[Stored records]

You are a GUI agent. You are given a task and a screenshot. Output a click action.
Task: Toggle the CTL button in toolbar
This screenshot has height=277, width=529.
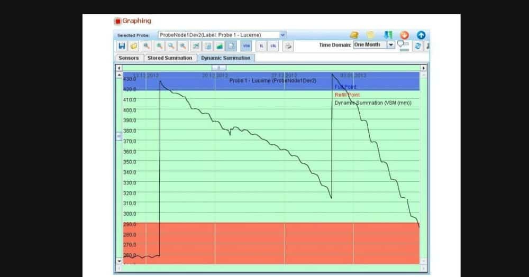tap(273, 46)
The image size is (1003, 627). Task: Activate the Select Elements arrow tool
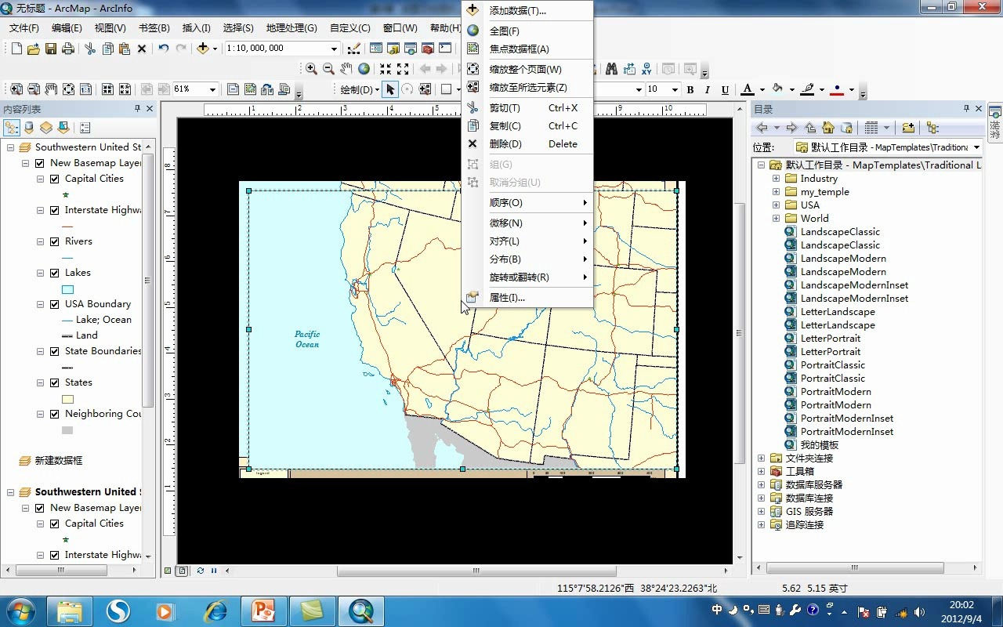tap(390, 89)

### WHAT THIS TASK INVOLVES
Each record has to be set down verbatim, and the pictures must not appear in the copy.

### WRITTEN SOLUTION
You are a GUI agent. You are given a task and a screenshot. Output a click action.
Task: Toggle the CTL button in toolbar
This screenshot has height=277, width=529.
tap(273, 46)
The image size is (1003, 627). Task: Activate the Select Elements arrow tool
tap(390, 89)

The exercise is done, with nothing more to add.